3. While NIRS and pulse oximetry are based on the same phenomenon - the absorption of light by blood components - NIRS devices usually differ from pulse oximeters in the wavelength(s) used, as well as in the number and placement of sensors, signal processing (such as high pass filtering for pulse oximetry), and other application-specific considerations.
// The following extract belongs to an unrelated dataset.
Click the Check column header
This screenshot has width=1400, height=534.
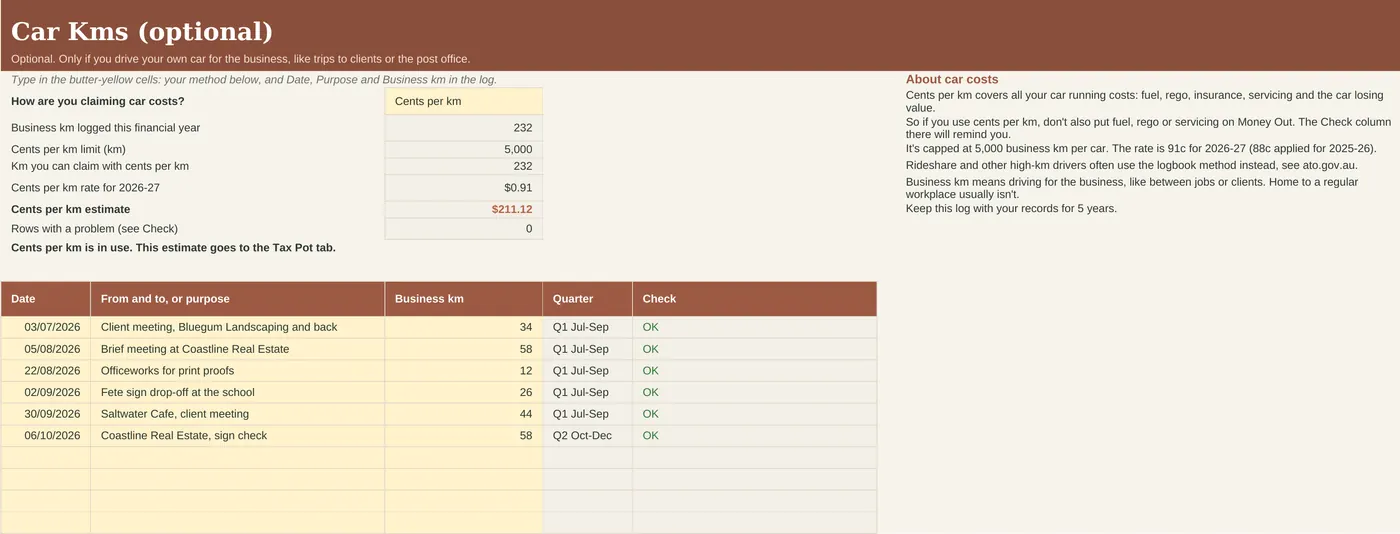[x=755, y=299]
4. Here I am ignoring the well-known feedback response to changes in arterial CO₂, since this is the chemoreflex responding to changes in PaCO₂ rather than ANS providing a feed-forward control over local vascular tone. The chemoreflex regulatory mechanism alters the respiration rate and volume of subsequent breaths, to push CO₂ concentration towards an equilibrium value. The total feedback loop can take multiple breathing cycles; tens of seconds. We will see the results of these feedback loops in the fMRI data. Indeed, these are exactly the systemic LFOs that are the focus of this post! So, the ANS is part of the reason for there being a non-stationary arterial CO₂. But it is indirect in the same way that the ANS is also involved in governing the heart rate. When the heart rate changes we don’t claim a direct, neurogenic source of fluctuations in the fMRI data, even though we recognize the crucial role of the ANS in regulating the process. Some of you may be using the heart rate variability as an emotional measure. Perhaps something similar can be done with changes in respiration. In any event, most fMRI experiments are aiming to see something cortical, something beyond the ANS, and so changes in PaCO₂ or in heart rate are at best uninteresting, at worst a nuisance.